====== SELECTED PASSAGE

Since debris-covered glaciers spectrally resemble surrounding bare land, identification based solely on these indices remains challenging. The cooling effect of underlying ice on supraglacial debris typically makes debris-covered surfaces cooler than surrounding bare land, providing an important basis for distinguishing debris-covered areas from non-glacier regions. As debris spatial distribution is influenced by terrain and elevation, slope was calculated from NASADEM and combined with elevation data to improve classification accuracy. Given SAR's ability to penetrate clouds and debris, providing additional internal structural information, polarization differences and ratios were extracted from PALSAR-2 and Sentinel-1 images to highlight glacier texture differences from surrounding features and incorporated into the original imagery.

The spectral indices are calculated as follows:

$$
\begin{align}
NDVI &= \frac{\rho_{Nir} - \rho_{Red}}{\rho_{Nir} + \rho_{Red}} \
NDSI &= \frac{\rho_{Green} - \rho_{Swir}}{\rho_{Green} + \rho_{Swir}} \
NDWI &= \frac{\rho_{Green} - \rho_{Nir}}{\rho_{Green} + \rho_{Nir}} \
NDDI &= \frac{NDVI - NDSI}{NDVI + NDSI}
\end{align
}
$$

where $\rho_{Green}$, $\rho_{Red}$, $\rho_{Nir}$, and $\rho_{Swir}$ represent green, red, near-infrared, and shortwave infrared bands, respectively.

============
====== EXCERPTED DATA

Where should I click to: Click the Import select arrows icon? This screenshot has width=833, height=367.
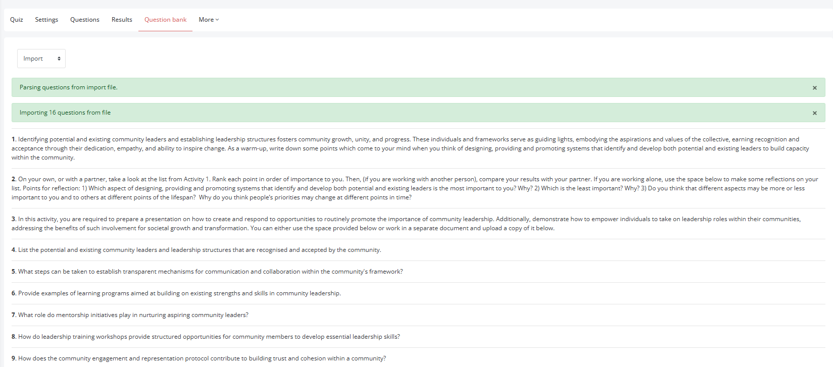coord(59,59)
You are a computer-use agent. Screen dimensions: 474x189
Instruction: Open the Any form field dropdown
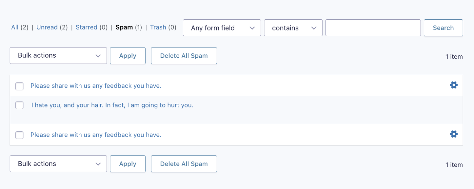click(222, 28)
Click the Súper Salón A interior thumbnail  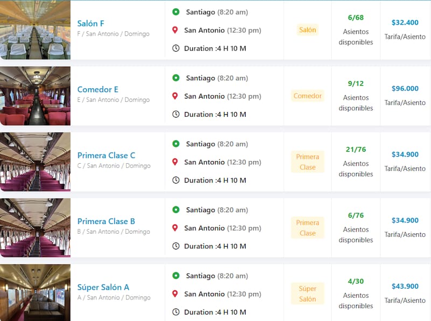pos(35,293)
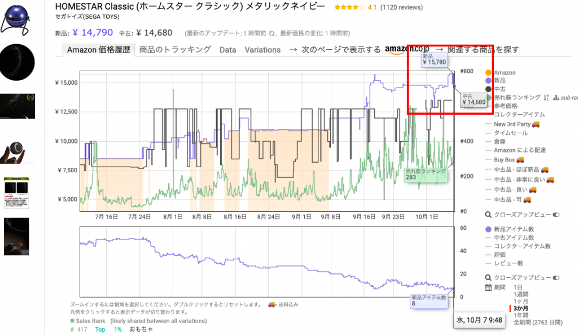
Task: Click the magnifier icon in lower legend
Action: click(489, 277)
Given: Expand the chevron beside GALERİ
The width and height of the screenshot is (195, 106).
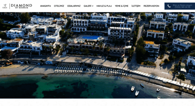Looking at the screenshot, I should point(93,6).

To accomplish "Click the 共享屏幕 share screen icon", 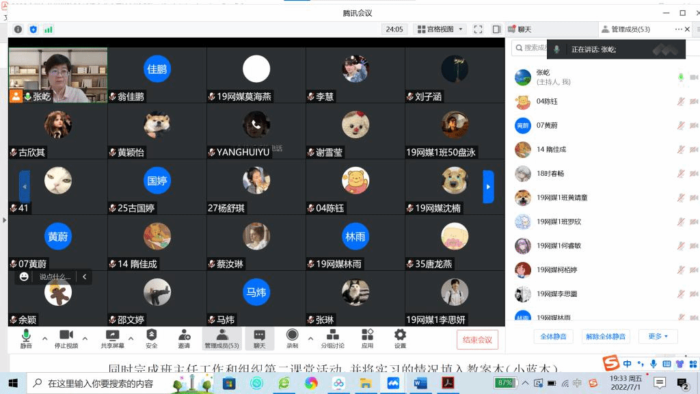I will (x=113, y=334).
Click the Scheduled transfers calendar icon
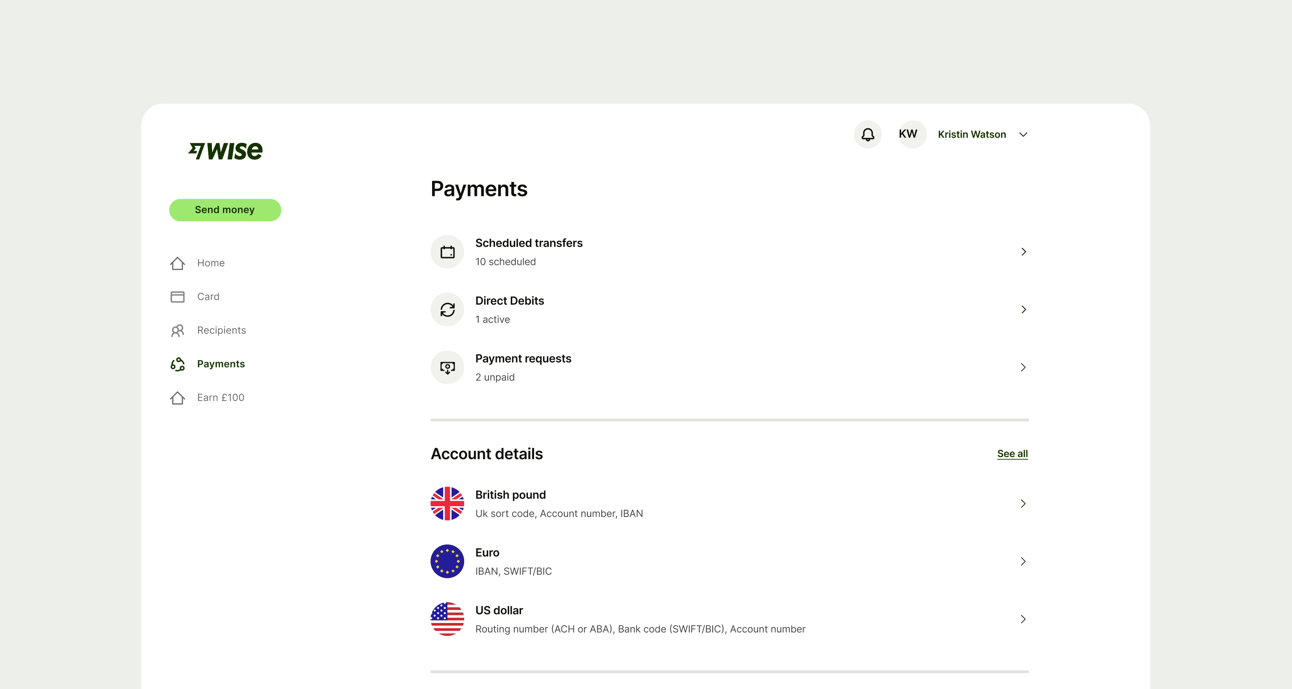The width and height of the screenshot is (1292, 689). pyautogui.click(x=447, y=251)
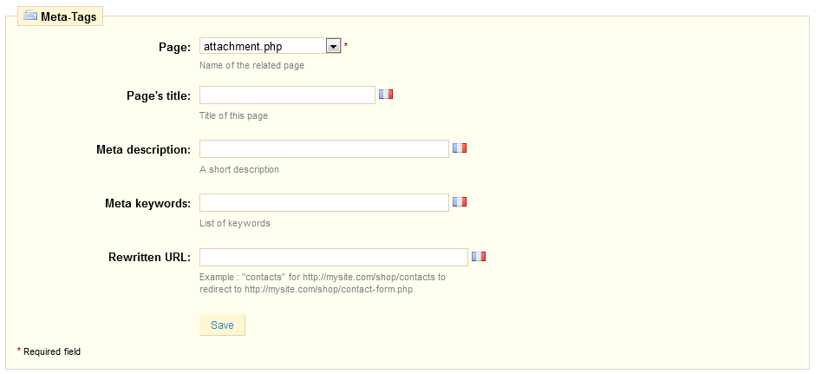Open language flag beside Meta description field
This screenshot has width=816, height=374.
coord(460,148)
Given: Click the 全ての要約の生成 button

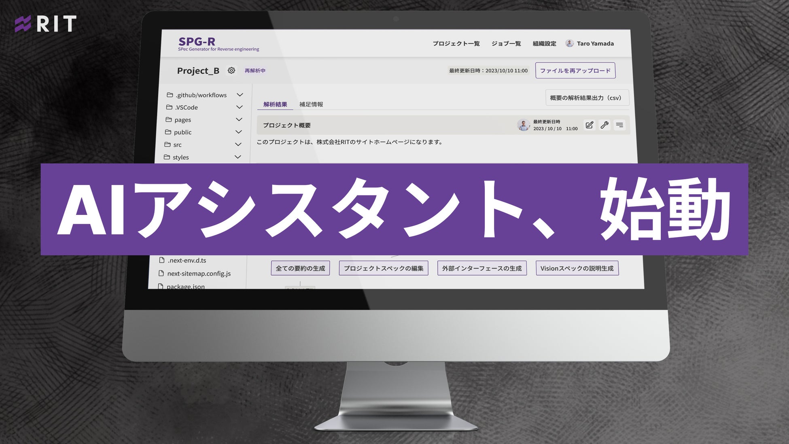Looking at the screenshot, I should (x=300, y=268).
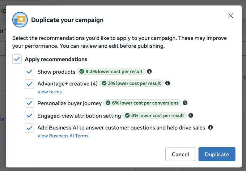Viewport: 246px width, 171px height.
Task: Click the blue Duplicate button
Action: pyautogui.click(x=217, y=154)
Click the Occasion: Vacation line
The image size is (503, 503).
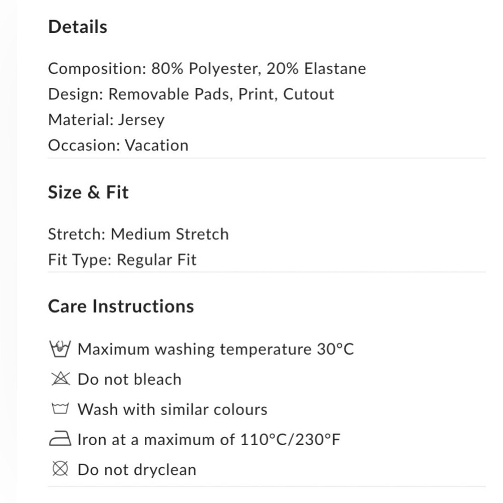click(118, 145)
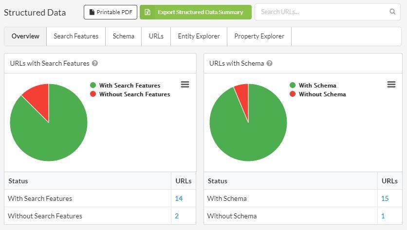The width and height of the screenshot is (407, 230).
Task: Click the Export Structured Data Summary button
Action: coord(195,12)
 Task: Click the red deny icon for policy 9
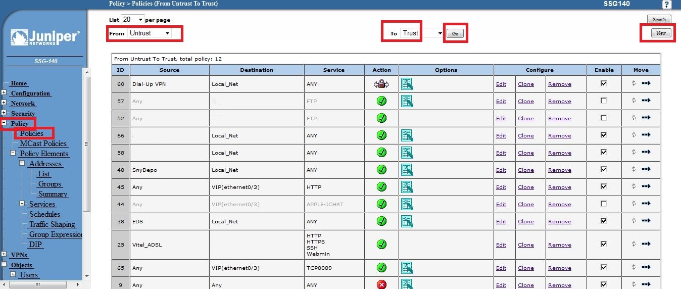tap(381, 285)
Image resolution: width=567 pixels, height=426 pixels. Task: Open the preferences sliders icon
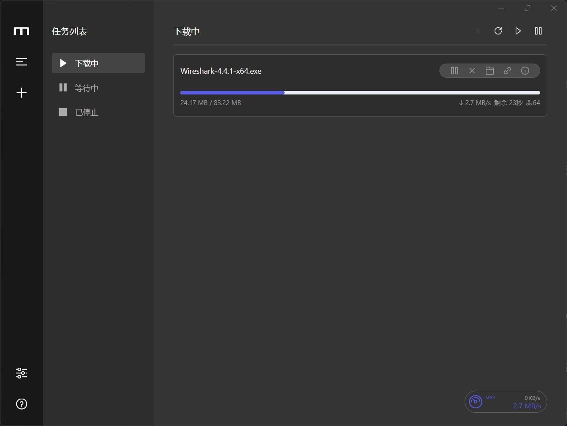pos(21,373)
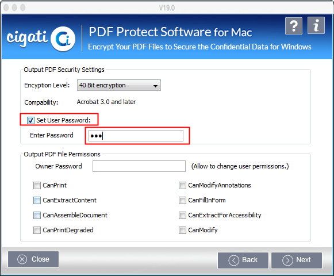Allow CanModifyAnnotations permission
Viewport: 334px width, 276px height.
pos(182,185)
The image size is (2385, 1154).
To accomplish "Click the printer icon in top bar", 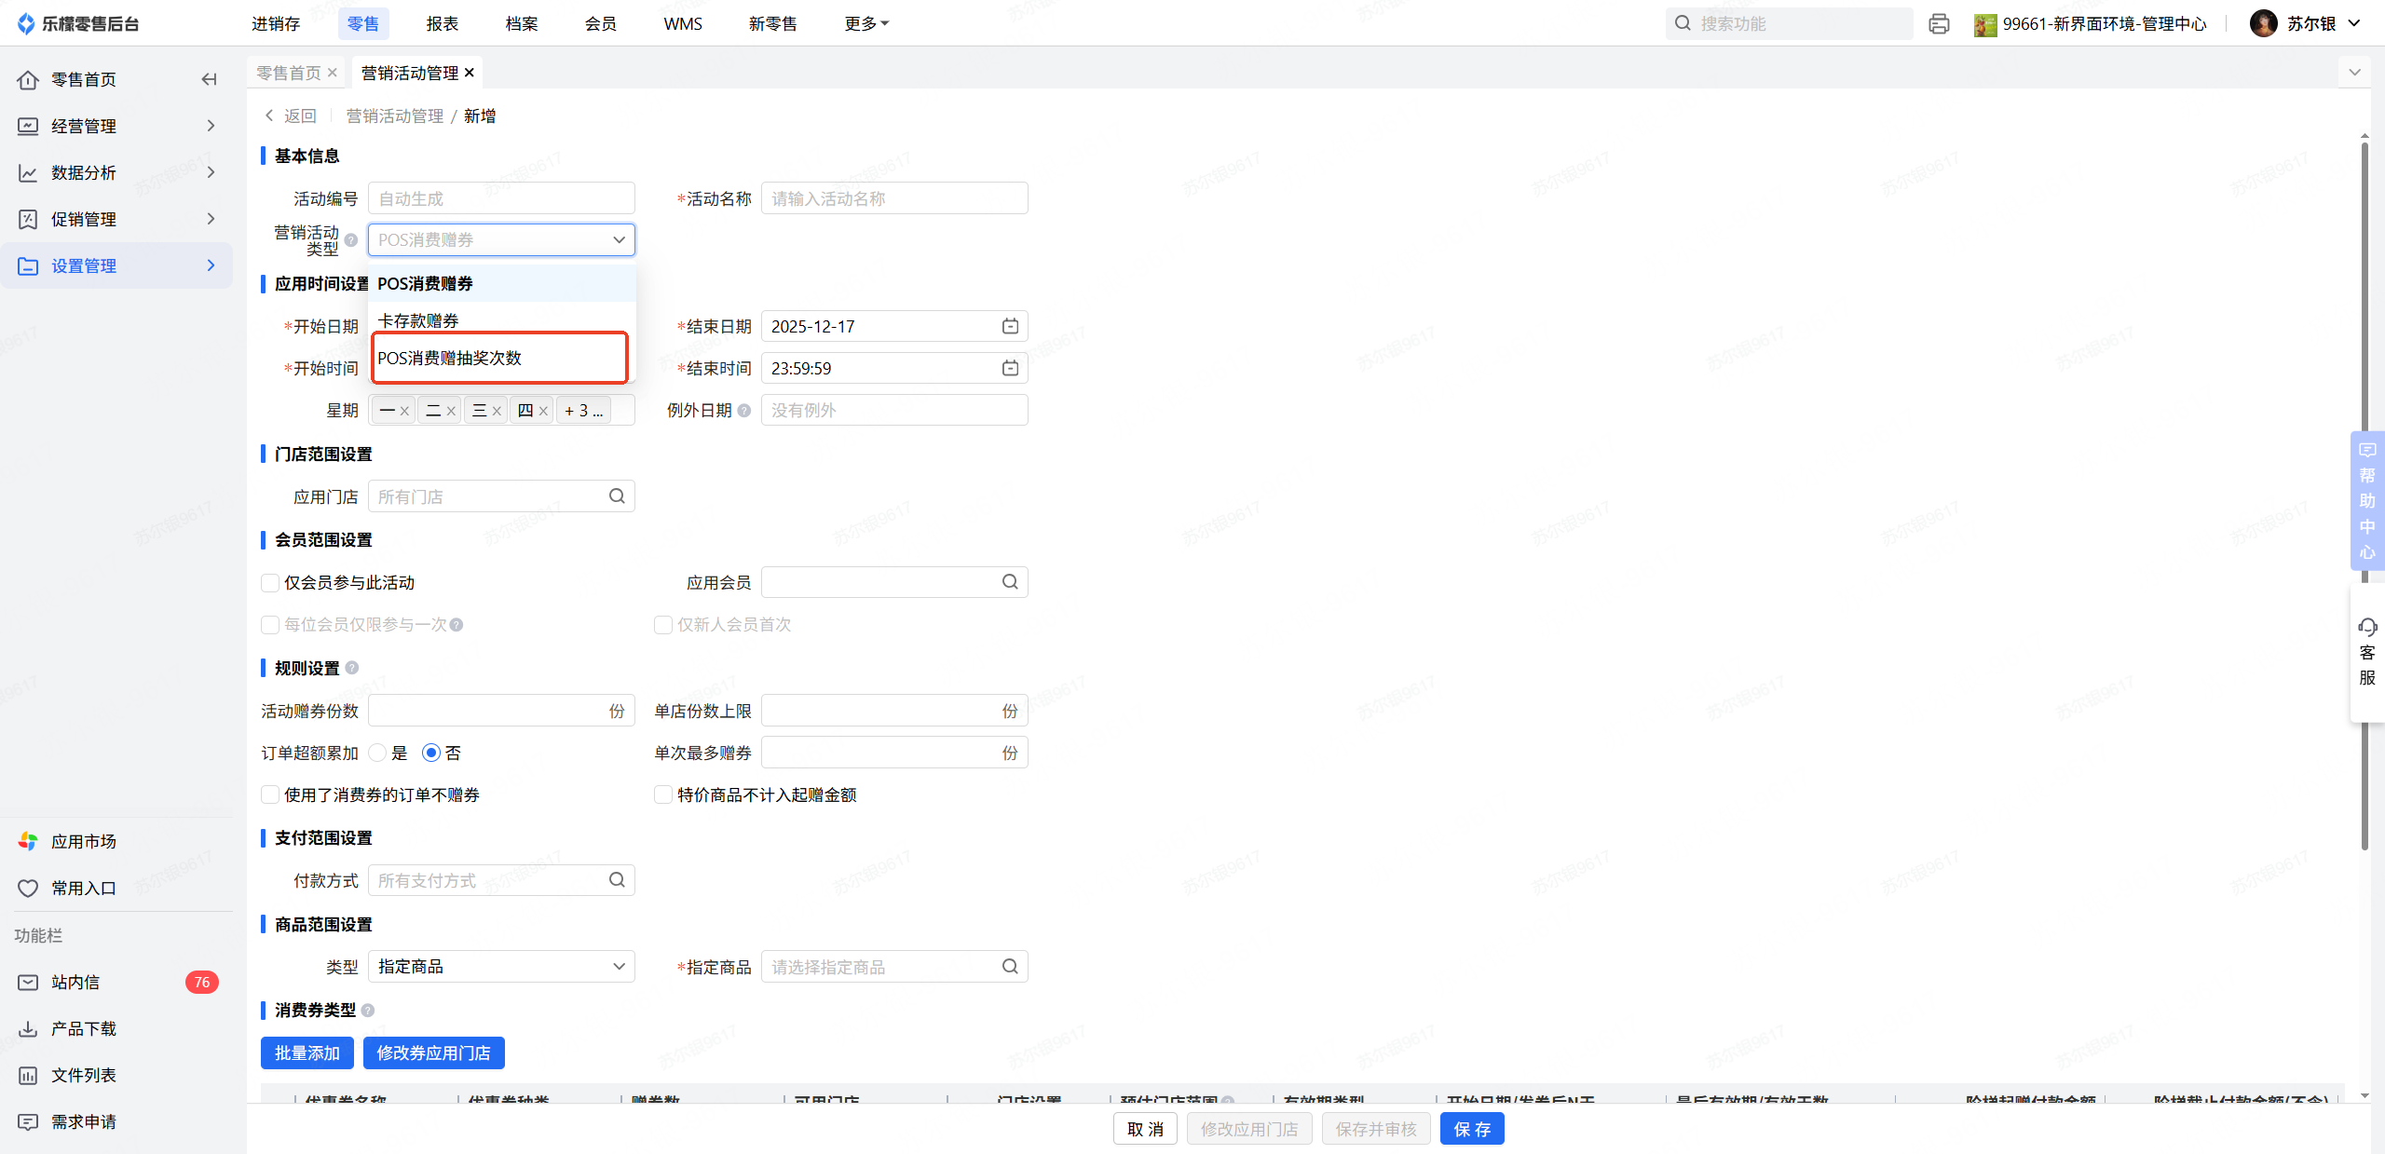I will (1939, 24).
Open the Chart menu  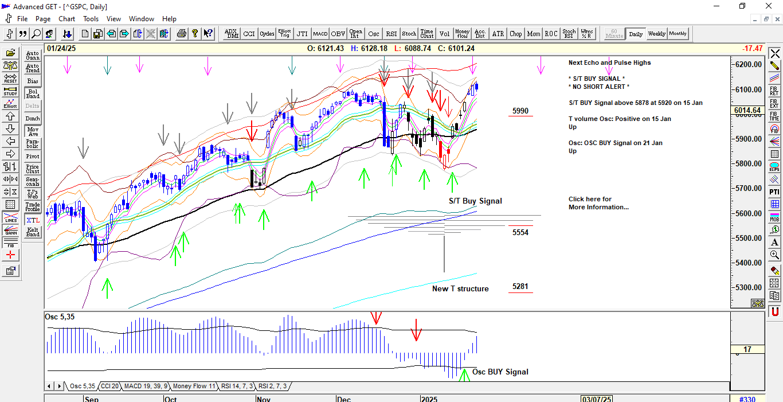pyautogui.click(x=67, y=19)
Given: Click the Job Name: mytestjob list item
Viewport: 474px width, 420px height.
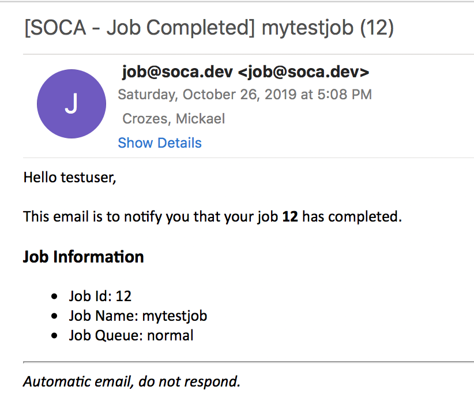Looking at the screenshot, I should pyautogui.click(x=138, y=316).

============

▸ EXERCISE REQUIREMENTS:
- 1) Summarize the passage on mapping debris-covered glaciers in two sentences.
- 2) Carry on the passage about mapping debris-covered glaciers, picking up after its final sentence.

▸ FINAL ANSWERS:
- 1) Because debris-covered glaciers look spectrally like surrounding bare land, spectral indices alone cannot reliably identify them. The surfaces' cooler temperature from underlying ice, slope and elevation from NASADEM, and SAR polarization differences and ratios from PALSAR-2 and Sentinel-1 are therefore added to improve classification, alongside NDVI, NDSI, NDWI, and NDDI indices computed from the green, red, near-infrared, and shortwave infrared bands.

- 2)
While adding spectral indices, texture, and topographic features significantly improves classification accuracy, excessive input bands create redundancy and reduce computational efficiency. Therefore, after integrating spectral indices, texture features, and topographic factors, feature importance scores were calculated. Features with the lowest contribution were iteratively removed, with model accuracy and performance evaluated after each iteration. Through repeated iterative combination, 15 bands with the highest importance scores were selected for image fusion (Fig. 3).

1.3.2 Simple Non-Iterative Clustering Superpixel Segmentation

Using objects as the minimum study unit leverages spatial relationships between objects, enhancing classification coherence and reducing noise in optical remote sensing imagery for better results. Segmentation is a key step in Object-Based Image Analysis (OBIA), helping reduce isolated misclassified pixels ("salt-and-pepper noise") in pixel-based classification. This study employed the Simple Non-Iterative Clustering (SNIC) algorithm for image segmentation, which aggregates similar pixels into superpixels based on color, texture, brightness, and spatial location information \cite{35}. Key parameters include compactness, connectivity, seed/grid size (Seeds), and neighborhood size (NeighborSize). Compactness defines cluster shape, with values closer to 0 producing more square-like pixel shapes; connectivity defines the direction for merging neighboring superpixels, with 4 indicating orthogonal adjacency and 8 including diagonal adjacency; seed size determines the initial position or spacing of cluster centers, with segmentation scale directly impacting results \cite{36}.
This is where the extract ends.